FROZEN PRODUCTS - RAUFARHÖFN
At Raufarhöfn, GPG Seafood produces light salted frozen cod fillets and frozen cod roe and by-products when appropriate, e.g., lumpfish roe and masago.
The light salted cod is a salted fish that is ready for consumption without dehydration, it is made from first class fresh ingredients provided by the company’s fleet.
The product is exported mostly to Spain.
GPG Seafood also produces high quality cod roe for the European market.
DRIED PRODUCTS - HÚSAVÍK
GPG Seafood specializes in drying high-quality fish for direct export to the Nigerian market.

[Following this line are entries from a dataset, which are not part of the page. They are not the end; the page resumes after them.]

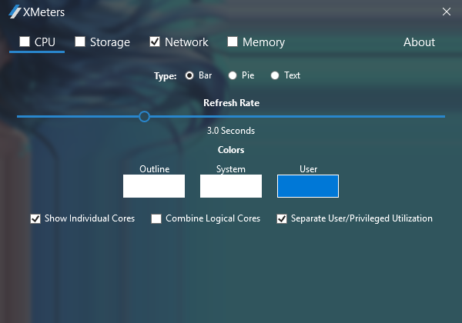Enable the Memory meter checkbox
This screenshot has width=462, height=323.
(233, 42)
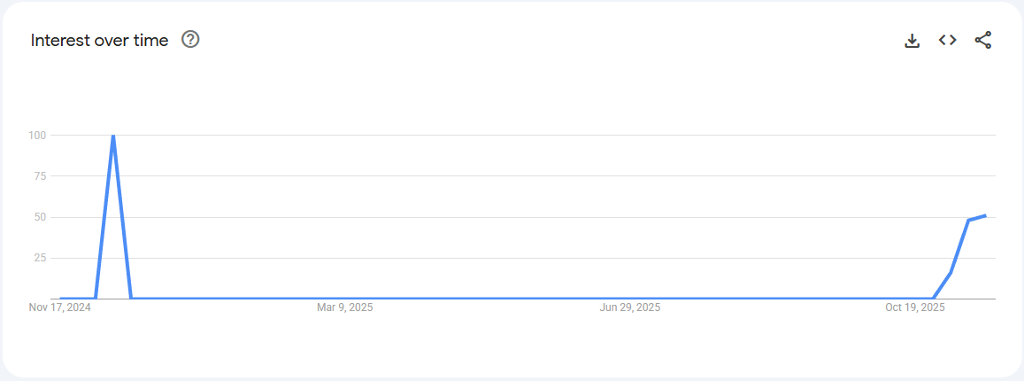Click the 25 value on the y-axis
The width and height of the screenshot is (1024, 381).
(x=40, y=258)
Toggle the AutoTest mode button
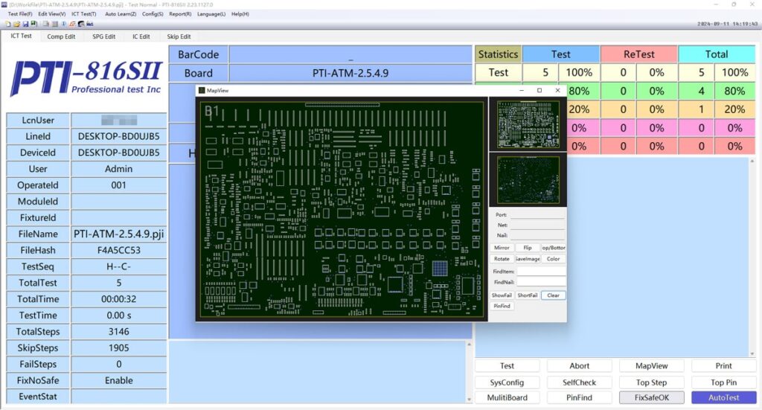This screenshot has width=762, height=410. (x=723, y=397)
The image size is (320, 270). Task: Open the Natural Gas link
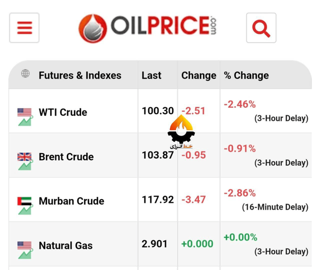click(66, 245)
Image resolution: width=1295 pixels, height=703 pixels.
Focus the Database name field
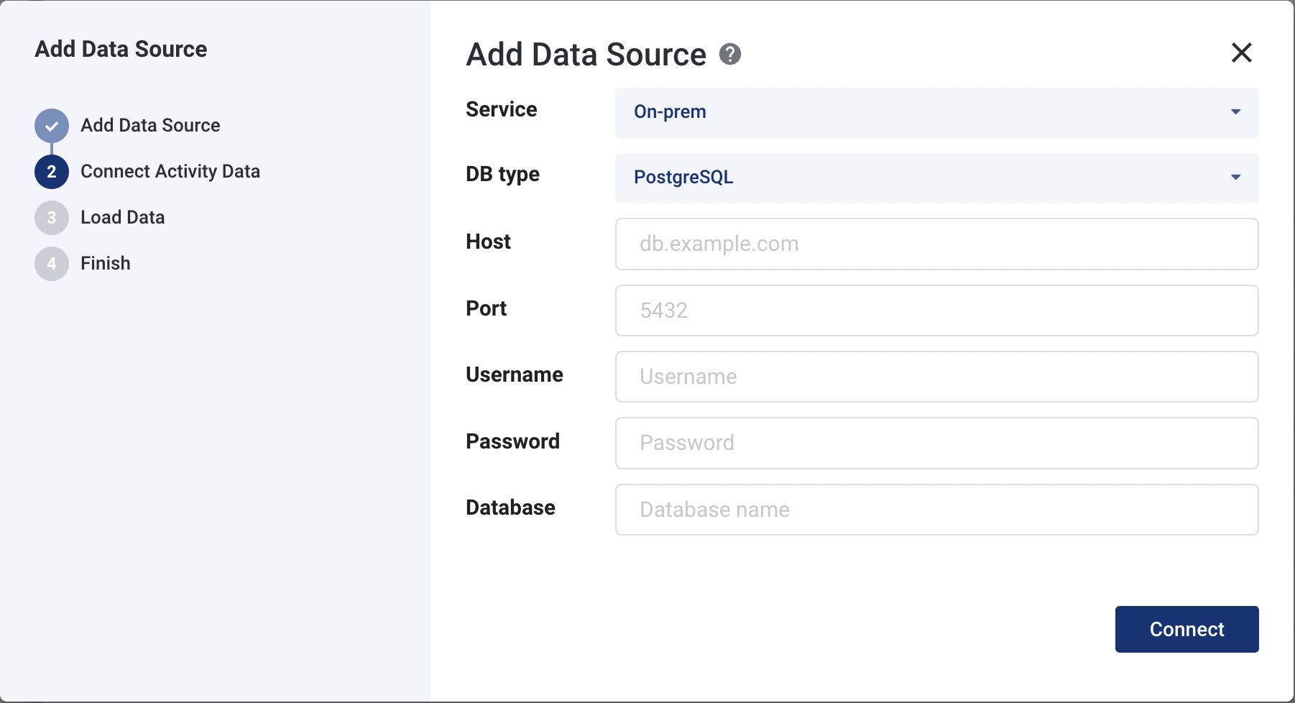(936, 510)
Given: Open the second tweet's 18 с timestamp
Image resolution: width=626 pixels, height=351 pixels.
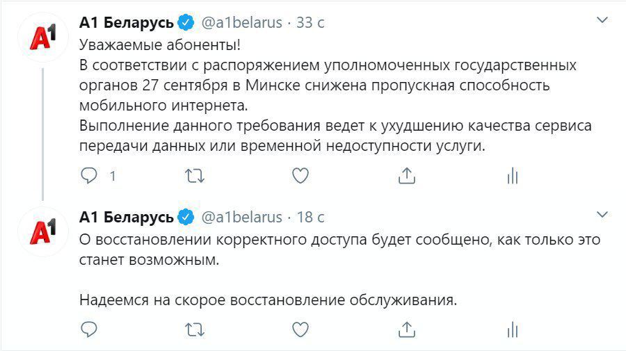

Most of the heads and ridges are dried (cod and haddock), but also dried chops from saithe, cone, ling and blue whiting.
GPG SEAFOOD RESPONSIBILITY
MARINE STEWARDSHIP COUNCIL CERTIFICATION (MSC)
GPG Seafood has achieved MSC certification for fishing and processing. The science based MSC standard for sustainable fishing is the world’s most extensive and respected standard for sustainable fishing.
Further information about MSC can be found at msc.org msc.org
ICELAND RESPONSIBLE FISHERIES
Iceland is committed to fishing responsibly, in harmony with the environment. Icelandic fishing methods have been recognized as responsible by the Food and Agricultural Organization of the United Nations (FAO).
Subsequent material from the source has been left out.